──────── Record excerpts ────────
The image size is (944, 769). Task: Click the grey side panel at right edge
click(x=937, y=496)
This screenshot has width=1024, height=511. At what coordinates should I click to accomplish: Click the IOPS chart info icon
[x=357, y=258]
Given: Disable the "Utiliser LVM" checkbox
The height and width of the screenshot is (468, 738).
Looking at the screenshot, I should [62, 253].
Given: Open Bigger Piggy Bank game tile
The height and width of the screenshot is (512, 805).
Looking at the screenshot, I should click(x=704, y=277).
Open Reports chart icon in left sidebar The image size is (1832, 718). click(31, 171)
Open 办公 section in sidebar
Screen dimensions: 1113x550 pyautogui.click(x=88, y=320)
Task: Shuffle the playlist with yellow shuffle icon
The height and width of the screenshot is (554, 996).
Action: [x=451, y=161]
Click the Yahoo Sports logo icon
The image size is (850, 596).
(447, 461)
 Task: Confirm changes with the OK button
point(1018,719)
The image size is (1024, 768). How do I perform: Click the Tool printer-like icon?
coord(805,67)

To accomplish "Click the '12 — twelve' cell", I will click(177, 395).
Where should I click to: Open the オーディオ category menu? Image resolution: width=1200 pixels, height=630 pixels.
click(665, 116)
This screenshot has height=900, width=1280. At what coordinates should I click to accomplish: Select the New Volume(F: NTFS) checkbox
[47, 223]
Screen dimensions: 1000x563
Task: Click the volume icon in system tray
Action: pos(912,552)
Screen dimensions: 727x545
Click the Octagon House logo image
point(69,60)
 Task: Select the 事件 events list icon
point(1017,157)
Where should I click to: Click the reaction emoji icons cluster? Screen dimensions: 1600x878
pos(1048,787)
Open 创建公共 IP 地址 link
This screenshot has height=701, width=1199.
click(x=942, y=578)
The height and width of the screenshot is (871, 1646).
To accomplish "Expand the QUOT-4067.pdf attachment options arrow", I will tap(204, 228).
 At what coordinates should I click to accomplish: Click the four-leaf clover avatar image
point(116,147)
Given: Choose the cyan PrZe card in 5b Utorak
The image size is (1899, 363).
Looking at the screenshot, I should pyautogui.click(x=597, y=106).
────────
Aim of the exercise: Within the material above, find every line containing the word "will" and copy it.

Exercise output:
To accomplish "Click the '12 — twelve' cell", I will click(177, 395).
To accomplish "Expand the QUOT-4067.pdf attachment options arrow", I will tap(204, 228).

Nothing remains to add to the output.